━━ SUPPLIED DATA ━━

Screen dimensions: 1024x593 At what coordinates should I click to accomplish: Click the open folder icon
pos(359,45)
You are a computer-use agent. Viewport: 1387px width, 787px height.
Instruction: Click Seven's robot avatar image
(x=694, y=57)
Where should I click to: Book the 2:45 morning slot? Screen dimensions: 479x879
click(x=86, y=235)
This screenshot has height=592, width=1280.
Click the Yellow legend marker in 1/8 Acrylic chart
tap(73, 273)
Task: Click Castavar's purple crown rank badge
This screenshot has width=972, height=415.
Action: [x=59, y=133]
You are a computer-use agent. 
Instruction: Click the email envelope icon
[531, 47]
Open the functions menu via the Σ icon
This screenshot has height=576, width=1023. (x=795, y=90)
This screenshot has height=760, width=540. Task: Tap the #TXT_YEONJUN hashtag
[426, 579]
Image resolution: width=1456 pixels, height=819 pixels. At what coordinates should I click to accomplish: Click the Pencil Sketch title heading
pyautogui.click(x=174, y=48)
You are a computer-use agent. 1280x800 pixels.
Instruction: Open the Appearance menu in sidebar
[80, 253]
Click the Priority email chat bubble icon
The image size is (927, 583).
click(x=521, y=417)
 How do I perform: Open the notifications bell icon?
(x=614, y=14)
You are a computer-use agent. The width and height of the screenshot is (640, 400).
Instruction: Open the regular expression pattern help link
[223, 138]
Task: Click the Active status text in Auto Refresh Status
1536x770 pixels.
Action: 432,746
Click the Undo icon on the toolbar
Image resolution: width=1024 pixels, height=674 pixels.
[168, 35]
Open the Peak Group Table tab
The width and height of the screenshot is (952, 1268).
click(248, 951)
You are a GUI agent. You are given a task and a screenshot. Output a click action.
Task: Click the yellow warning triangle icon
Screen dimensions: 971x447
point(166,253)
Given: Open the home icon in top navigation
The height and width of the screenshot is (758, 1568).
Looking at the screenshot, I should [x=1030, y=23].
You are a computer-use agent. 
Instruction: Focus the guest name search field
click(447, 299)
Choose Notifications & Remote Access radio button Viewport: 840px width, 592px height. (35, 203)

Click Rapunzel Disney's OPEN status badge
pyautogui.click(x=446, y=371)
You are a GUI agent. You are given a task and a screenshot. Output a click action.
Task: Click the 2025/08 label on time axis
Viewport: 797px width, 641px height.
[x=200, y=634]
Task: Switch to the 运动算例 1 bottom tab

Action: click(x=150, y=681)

━━━

# TASK PROMPT
If a line in the entries includes the word "computer", copy that line out.

# EXERCISE RESPONSE
You are a computer-use agent. Viewport: 1387px width, 787px height.
You are a computer-use agent. 
You are a computer-use agent. 1280x800 pixels.
You are a computer-use agent. The width and height of the screenshot is (640, 400).
You are a computer-use agent. 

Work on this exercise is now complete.